__Source records__:
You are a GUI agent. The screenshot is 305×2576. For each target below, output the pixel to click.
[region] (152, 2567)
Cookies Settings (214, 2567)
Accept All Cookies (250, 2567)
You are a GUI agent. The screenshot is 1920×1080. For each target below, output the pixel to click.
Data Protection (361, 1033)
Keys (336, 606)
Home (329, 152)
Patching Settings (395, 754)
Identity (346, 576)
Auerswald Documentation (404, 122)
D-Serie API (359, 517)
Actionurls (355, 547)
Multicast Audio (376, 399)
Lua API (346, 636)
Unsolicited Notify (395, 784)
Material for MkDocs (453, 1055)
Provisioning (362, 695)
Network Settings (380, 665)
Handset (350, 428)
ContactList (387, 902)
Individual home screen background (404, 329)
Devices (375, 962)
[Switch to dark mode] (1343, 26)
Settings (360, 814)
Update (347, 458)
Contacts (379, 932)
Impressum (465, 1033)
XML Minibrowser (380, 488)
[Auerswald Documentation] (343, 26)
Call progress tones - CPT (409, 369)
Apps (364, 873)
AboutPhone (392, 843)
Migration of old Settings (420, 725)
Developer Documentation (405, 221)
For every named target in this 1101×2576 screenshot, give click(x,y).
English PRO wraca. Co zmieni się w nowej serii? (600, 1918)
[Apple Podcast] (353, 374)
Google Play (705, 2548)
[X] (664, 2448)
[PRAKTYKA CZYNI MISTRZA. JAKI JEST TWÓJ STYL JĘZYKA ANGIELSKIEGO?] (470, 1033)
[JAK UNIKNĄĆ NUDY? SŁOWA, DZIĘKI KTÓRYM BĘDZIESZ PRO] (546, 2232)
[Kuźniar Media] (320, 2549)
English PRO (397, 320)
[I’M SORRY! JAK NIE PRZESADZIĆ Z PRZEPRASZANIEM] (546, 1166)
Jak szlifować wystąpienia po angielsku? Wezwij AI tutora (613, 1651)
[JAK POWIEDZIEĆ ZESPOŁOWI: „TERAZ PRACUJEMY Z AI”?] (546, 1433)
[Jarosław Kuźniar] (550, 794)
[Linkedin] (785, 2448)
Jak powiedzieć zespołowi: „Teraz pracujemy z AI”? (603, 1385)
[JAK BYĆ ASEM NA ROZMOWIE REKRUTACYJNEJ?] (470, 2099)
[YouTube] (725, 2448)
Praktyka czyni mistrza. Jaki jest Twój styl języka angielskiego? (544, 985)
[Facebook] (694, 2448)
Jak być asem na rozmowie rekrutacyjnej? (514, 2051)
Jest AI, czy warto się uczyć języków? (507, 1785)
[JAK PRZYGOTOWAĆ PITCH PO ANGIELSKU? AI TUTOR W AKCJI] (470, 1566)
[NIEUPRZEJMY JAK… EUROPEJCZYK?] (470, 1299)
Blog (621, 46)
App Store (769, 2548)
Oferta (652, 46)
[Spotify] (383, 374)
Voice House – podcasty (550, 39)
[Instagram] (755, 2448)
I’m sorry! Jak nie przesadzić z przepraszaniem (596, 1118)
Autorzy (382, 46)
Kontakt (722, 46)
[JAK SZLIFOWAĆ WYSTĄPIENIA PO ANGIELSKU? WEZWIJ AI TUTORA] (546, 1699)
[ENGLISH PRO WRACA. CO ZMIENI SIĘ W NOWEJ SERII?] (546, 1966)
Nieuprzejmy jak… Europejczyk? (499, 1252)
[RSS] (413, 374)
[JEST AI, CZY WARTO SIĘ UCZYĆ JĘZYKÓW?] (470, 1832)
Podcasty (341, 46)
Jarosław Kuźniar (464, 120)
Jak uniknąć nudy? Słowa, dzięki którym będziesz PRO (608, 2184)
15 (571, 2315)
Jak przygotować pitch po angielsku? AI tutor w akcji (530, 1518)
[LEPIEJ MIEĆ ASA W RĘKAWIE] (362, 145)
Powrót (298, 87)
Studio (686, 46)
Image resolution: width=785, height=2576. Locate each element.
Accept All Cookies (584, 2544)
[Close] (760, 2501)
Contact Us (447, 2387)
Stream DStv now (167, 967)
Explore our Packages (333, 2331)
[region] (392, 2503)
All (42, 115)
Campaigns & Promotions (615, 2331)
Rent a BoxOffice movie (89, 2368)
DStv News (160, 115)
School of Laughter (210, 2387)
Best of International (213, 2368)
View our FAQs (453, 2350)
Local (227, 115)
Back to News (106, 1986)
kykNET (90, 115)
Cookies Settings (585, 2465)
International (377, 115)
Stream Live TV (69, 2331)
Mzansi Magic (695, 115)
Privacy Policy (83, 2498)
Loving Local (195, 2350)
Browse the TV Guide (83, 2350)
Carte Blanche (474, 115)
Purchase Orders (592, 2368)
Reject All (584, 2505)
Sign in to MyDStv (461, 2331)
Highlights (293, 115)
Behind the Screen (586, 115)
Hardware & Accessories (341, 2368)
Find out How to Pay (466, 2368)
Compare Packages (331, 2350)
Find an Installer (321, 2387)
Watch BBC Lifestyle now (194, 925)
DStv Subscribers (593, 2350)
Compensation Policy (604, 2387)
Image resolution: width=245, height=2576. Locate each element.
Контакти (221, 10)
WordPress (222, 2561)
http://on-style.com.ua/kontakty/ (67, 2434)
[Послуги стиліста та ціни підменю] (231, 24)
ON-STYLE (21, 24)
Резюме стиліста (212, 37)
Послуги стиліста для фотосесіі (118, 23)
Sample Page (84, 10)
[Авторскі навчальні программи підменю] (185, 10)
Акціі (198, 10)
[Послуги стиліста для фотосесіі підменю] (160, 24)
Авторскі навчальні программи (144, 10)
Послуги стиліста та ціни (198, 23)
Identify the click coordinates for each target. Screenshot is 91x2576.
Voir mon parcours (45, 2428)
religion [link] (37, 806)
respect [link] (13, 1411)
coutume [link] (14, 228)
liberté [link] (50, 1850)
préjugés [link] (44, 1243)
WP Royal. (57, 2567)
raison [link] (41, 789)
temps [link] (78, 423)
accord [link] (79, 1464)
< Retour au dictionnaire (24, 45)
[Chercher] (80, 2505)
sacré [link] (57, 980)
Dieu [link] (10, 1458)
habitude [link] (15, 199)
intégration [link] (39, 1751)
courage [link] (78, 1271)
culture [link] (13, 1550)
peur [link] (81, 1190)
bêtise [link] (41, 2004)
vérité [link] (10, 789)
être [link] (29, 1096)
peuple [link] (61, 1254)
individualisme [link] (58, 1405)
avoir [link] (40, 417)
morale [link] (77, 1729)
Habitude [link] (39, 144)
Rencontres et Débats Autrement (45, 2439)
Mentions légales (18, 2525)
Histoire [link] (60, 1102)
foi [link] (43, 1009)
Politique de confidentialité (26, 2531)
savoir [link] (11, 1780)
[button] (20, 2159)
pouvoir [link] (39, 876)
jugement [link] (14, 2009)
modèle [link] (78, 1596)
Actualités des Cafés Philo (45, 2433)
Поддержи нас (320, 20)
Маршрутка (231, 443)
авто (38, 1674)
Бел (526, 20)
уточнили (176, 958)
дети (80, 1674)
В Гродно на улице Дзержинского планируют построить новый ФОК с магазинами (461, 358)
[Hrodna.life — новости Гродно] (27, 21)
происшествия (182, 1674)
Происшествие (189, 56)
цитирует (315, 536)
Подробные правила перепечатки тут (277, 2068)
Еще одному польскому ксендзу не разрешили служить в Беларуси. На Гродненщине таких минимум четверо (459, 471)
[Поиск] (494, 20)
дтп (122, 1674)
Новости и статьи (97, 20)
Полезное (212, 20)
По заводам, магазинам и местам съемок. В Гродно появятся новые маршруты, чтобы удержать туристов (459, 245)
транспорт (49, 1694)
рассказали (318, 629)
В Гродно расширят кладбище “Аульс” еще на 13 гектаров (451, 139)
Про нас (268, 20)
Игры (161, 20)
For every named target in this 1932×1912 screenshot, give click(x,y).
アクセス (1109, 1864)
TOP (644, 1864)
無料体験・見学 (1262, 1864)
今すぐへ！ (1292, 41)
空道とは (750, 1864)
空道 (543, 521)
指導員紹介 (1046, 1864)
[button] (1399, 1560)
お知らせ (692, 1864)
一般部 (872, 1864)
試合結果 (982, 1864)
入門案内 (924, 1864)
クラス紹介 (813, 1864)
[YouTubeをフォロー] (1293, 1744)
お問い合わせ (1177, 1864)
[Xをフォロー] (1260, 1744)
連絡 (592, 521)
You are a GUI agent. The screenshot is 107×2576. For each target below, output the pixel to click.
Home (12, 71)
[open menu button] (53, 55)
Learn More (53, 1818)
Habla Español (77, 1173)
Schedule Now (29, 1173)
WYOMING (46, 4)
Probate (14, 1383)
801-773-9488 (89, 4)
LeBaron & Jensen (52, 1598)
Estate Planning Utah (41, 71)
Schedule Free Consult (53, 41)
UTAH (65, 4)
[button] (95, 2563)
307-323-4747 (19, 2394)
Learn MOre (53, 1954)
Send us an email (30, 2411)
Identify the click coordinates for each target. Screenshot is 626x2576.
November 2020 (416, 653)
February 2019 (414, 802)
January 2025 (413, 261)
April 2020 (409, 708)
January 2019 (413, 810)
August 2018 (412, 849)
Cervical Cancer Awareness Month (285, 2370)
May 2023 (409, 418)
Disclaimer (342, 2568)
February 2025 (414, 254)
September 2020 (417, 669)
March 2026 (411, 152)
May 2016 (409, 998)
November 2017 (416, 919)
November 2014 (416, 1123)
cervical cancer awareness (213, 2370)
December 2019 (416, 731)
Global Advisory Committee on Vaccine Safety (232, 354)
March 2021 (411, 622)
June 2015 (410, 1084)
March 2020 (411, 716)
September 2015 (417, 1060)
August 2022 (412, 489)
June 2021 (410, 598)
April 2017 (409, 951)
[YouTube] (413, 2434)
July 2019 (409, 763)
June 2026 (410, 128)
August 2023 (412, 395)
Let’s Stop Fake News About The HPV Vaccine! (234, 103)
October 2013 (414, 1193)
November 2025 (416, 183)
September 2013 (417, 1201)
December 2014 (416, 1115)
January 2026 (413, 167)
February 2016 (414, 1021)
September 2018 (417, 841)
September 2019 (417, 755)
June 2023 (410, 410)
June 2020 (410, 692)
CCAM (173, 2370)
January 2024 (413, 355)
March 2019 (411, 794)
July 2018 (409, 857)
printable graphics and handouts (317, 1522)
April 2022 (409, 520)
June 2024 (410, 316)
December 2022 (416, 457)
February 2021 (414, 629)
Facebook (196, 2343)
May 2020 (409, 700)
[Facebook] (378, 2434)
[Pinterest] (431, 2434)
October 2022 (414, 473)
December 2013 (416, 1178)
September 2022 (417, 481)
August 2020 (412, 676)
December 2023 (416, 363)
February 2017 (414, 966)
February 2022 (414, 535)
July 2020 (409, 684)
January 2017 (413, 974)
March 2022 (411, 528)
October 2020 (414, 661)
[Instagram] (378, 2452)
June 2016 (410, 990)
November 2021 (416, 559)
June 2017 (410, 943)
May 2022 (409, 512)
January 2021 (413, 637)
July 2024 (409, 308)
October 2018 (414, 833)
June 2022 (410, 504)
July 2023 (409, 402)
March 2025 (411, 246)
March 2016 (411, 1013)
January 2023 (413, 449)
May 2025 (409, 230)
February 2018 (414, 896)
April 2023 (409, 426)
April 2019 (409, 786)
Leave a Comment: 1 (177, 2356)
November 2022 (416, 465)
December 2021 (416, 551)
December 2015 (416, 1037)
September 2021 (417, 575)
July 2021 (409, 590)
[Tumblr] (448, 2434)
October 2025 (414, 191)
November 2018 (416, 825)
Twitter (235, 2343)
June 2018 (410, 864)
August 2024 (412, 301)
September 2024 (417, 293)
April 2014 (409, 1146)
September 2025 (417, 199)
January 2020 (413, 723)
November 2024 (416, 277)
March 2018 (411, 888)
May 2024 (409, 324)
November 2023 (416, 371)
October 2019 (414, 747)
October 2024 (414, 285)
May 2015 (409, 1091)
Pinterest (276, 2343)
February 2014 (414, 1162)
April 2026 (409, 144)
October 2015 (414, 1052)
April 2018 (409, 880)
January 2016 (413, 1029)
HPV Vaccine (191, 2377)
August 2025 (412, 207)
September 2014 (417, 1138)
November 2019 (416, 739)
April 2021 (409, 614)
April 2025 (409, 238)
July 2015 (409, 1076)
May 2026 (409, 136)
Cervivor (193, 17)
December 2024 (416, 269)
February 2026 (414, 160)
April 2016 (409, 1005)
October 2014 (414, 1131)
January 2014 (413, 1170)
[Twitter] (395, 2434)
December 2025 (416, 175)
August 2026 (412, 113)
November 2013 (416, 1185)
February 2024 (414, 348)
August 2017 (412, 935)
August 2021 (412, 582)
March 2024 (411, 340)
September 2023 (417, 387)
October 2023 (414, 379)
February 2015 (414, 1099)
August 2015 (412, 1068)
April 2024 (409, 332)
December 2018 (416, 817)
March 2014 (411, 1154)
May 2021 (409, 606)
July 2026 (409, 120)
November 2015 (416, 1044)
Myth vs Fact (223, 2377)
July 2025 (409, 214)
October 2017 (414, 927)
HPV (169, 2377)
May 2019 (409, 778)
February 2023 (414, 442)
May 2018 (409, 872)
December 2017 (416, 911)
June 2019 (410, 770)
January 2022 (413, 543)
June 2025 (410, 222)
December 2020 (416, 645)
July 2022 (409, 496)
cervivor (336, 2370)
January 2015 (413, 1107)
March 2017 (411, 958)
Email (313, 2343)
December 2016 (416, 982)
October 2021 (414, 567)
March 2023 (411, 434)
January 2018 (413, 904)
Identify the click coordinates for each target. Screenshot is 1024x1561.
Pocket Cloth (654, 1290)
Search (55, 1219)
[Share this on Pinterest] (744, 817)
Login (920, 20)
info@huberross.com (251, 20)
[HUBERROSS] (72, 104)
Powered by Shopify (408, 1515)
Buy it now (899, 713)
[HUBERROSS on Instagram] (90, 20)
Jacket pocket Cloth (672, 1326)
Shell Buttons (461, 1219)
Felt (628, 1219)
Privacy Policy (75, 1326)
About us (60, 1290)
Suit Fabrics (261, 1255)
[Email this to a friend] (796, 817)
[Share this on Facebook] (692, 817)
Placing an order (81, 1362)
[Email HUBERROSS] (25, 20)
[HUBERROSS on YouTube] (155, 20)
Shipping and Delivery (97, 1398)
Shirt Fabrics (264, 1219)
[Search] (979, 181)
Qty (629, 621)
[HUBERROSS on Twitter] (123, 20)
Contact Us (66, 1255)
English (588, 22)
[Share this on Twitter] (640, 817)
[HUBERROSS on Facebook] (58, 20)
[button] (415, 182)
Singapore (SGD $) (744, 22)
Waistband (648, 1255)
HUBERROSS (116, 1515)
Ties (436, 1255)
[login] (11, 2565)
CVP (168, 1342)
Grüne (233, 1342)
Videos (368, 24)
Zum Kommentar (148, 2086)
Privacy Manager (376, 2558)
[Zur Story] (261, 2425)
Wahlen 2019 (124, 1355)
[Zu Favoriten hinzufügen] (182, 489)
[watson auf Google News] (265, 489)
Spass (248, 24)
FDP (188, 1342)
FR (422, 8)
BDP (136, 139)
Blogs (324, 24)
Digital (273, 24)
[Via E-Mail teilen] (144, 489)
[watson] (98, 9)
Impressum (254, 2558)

__Prompt__:
Retrieve each line from the records above where the word "стиліста" occurs.

__Response area__:
[Послуги стиліста та ціни підменю] (231, 24)
Резюме стиліста (212, 37)
Послуги стиліста для фотосесіі (118, 23)
[Послуги стиліста для фотосесіі підменю] (160, 24)
Послуги стиліста та ціни (198, 23)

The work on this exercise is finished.